EXERCISE OBJECTIVE
Can you reproduce word for word the part of the article on the 2021 Hundred season that begins with the words containing "- Most wickets: W: Tash" and ends with "and women's games."?

READING PASSAGE
□ □ □ □ □ □ □

2021 The Hundred season
- Dates: 21 July – 21 August 2021
- Administrator: England and Wales Cricket Board
- Cricket format: 100-ball cricket
- Tournament format(s): Group stage and knockout
- Champions: M: Southern Brave (1st title) W: Oval Invincibles (1st title)
- Participants: W: 8 M: 8
- Matches: 68 W: 34 M: 34
- Player of the series: W: Dane van Niekerk (Oval Invincibles) M: Liam Livingstone (Birmingham Phoenix)
- Most runs: W: Dane van Niekerk (Oval Invincibles) (259) M: Liam Livingstone (Birmingham Phoenix) (348)
- Most wickets: W: Tash Farrant (Oval Invincibles) (18) M: Four players (12)
- Official website: The Hundred

= 2021 The Hundred season =

Inaugural season of The Hundred

The 2021 The Hundred season was the inaugural season of The Hundred, a professional franchise 100-ball cricket tournament involving eight men's and women's teams located in major cities across United Kingdom. The tournament was run by the England and Wales Cricket Board (ECB) and took place for the first time, having been delayed a year due to the COVID-19 pandemic.

The tournament gave equal weight to both men's and women's sides, with almost all the matches taking place as back-to-back double-headers at the same venue on the same day, with one ticket giving access to both the men's and women's games.

The women's Oval Invincibles and the men's Southern Brave were the inaugural champions.

==Background==
Eight teams competed for the men's and women's titles over a month between 21 July and 21 August 2021, ensuring that the competition took place during the school summer holidays. Aside from the opening two fixtures featuring the Oval Invincibles vs the Manchester Originals, all men's and women's matches were held on the same day at the same grounds.

There were 64 matches in the league stage (32 men's, 32 women's). Each team played four matches at home and four matches away. This included one match against every other side and then a second bonus match against their nearest regional rivals.

□ □ □ □ □ □ □

Stored data entries:

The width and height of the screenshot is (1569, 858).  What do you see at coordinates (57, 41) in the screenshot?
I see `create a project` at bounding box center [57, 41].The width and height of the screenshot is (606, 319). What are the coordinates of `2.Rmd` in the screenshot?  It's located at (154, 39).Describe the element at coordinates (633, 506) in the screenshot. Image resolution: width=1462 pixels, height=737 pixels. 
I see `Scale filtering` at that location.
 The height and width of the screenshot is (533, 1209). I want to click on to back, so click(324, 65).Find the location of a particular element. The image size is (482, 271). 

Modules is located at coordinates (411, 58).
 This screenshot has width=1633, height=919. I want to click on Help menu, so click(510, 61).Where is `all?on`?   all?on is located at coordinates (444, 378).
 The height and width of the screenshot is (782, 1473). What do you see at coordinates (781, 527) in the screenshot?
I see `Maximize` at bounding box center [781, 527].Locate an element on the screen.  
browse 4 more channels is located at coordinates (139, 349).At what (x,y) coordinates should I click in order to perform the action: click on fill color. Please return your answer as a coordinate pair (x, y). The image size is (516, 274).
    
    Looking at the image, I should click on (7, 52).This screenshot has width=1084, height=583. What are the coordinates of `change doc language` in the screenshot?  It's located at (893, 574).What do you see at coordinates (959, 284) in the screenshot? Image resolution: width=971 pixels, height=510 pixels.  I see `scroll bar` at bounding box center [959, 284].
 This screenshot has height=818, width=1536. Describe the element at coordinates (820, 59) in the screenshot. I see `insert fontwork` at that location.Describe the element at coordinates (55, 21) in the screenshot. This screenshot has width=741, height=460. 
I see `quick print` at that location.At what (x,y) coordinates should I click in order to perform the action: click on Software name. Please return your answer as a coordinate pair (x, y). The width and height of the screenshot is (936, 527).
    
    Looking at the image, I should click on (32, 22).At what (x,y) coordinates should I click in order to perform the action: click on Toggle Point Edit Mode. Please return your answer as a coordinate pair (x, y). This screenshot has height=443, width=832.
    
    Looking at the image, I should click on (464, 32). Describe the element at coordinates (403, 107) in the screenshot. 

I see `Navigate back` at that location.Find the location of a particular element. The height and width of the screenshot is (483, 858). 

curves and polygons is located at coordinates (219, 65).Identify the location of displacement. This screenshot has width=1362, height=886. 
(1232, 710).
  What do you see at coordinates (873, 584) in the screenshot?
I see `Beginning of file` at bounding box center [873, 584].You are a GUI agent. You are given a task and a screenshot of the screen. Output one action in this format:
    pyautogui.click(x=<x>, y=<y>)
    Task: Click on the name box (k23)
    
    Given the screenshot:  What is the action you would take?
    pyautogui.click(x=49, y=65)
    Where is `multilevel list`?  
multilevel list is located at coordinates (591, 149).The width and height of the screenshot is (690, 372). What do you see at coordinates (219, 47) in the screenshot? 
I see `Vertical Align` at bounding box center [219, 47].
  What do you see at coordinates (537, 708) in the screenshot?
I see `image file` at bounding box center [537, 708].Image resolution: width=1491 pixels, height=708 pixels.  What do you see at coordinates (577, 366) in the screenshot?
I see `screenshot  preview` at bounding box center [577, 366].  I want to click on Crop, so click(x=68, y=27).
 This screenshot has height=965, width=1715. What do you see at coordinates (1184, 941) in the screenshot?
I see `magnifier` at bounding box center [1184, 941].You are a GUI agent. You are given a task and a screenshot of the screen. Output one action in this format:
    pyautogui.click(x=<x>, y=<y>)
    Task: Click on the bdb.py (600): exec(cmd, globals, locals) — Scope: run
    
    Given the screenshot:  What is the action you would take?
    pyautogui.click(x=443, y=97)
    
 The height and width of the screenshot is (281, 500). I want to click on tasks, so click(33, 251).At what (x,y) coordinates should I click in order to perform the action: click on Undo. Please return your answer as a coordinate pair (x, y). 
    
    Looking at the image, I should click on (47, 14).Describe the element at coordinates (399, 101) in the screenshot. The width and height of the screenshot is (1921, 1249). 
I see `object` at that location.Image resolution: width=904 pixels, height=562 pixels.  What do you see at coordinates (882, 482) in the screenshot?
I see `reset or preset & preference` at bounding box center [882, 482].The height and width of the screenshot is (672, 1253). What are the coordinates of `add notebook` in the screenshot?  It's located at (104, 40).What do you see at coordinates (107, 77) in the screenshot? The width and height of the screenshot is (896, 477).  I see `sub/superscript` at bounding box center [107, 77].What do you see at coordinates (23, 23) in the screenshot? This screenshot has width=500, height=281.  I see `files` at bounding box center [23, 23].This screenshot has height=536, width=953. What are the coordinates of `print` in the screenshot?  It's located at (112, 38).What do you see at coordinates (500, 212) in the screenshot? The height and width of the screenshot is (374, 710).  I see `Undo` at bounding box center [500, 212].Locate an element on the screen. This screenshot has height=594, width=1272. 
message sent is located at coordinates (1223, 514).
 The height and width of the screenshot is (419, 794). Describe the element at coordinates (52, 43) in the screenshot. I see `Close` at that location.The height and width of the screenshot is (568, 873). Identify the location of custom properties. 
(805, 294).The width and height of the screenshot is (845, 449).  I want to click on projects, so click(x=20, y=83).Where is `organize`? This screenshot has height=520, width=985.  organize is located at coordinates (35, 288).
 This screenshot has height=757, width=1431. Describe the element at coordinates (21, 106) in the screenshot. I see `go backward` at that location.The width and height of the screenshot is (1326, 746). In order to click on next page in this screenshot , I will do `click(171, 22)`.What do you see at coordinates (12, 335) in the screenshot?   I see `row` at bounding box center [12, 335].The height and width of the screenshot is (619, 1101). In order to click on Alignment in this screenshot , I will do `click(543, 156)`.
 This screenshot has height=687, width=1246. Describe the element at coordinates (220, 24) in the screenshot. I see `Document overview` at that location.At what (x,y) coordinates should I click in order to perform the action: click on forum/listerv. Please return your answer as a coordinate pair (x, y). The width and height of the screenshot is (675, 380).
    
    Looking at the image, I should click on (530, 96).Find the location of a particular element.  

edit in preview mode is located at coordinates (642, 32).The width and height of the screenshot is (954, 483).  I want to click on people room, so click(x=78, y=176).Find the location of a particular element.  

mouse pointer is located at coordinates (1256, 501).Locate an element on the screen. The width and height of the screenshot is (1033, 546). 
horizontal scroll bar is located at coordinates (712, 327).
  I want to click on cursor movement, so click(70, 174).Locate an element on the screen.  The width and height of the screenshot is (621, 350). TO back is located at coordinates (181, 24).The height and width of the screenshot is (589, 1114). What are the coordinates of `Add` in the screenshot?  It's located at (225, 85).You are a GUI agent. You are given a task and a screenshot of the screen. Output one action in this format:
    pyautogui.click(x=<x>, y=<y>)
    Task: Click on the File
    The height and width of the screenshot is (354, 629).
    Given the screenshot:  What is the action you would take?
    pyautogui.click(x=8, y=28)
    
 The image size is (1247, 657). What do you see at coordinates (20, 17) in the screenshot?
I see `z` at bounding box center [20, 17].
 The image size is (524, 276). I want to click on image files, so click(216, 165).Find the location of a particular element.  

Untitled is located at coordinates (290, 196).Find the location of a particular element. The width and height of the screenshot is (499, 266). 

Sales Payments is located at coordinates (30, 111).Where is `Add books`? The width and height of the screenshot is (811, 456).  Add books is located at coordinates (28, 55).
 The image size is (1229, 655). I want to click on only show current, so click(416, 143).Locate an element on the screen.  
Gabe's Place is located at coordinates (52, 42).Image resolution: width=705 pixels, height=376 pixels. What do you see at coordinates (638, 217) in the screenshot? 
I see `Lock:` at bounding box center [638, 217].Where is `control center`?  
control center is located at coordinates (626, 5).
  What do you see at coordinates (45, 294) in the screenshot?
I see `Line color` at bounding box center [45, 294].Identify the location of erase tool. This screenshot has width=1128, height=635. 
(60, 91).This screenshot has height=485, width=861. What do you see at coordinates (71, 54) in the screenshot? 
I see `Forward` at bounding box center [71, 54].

□ □ □ □ □ □ □

OUTPUT
- Most wickets: W: Tash Farrant (Oval Invincibles) (18) M: Four players (12)
- Official website: The Hundred

= 2021 The Hundred season =

Inaugural season of The Hundred

The 2021 The Hundred season was the inaugural season of The Hundred, a professional franchise 100-ball cricket tournament involving eight men's and women's teams located in major cities across United Kingdom. The tournament was run by the England and Wales Cricket Board (ECB) and took place for the first time, having been delayed a year due to the COVID-19 pandemic.

The tournament gave equal weight to both men's and women's sides, with almost all the matches taking place as back-to-back double-headers at the same venue on the same day, with one ticket giving access to both the men's and women's games.